Collected data entries:
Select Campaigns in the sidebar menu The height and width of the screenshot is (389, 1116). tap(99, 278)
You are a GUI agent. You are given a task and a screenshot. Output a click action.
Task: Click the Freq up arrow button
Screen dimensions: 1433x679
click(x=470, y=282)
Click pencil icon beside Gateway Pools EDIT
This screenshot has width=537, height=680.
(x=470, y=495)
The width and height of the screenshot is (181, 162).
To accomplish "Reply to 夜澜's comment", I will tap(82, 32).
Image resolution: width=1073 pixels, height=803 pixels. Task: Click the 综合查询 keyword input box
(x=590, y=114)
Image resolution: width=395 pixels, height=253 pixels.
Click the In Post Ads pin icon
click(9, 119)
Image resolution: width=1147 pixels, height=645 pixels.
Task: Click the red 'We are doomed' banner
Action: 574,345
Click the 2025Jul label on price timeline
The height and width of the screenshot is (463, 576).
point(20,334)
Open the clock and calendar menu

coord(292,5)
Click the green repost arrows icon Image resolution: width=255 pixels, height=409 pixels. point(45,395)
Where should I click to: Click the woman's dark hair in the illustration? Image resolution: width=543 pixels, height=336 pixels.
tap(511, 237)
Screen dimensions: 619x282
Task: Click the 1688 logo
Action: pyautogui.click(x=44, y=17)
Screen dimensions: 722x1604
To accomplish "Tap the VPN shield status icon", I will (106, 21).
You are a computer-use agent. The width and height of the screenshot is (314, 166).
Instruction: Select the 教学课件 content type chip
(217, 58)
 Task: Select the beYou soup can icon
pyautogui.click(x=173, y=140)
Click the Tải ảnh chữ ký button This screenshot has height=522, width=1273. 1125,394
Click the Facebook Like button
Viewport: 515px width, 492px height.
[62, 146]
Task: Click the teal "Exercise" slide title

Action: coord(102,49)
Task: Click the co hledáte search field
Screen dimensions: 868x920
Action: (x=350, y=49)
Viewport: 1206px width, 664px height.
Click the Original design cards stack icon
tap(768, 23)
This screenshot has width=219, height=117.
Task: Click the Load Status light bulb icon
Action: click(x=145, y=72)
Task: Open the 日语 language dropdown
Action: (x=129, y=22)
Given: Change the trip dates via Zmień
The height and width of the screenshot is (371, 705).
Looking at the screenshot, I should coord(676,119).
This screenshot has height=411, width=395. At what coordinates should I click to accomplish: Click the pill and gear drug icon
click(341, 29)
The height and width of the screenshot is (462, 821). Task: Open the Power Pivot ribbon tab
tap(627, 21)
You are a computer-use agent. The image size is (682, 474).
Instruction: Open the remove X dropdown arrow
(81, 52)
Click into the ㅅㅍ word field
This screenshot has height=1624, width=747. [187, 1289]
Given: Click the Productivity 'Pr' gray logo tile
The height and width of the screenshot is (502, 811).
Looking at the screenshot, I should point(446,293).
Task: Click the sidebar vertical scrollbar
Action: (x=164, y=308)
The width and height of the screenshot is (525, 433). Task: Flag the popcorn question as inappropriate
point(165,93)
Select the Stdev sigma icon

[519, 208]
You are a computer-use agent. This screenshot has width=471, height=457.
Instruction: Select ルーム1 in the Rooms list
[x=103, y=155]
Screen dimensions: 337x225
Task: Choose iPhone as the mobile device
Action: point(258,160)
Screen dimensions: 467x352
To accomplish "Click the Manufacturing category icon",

• [What to work on]: Look through the records above for the word "will". Report how many lines contain it, as a bare number.

• [Completed exercise]: 2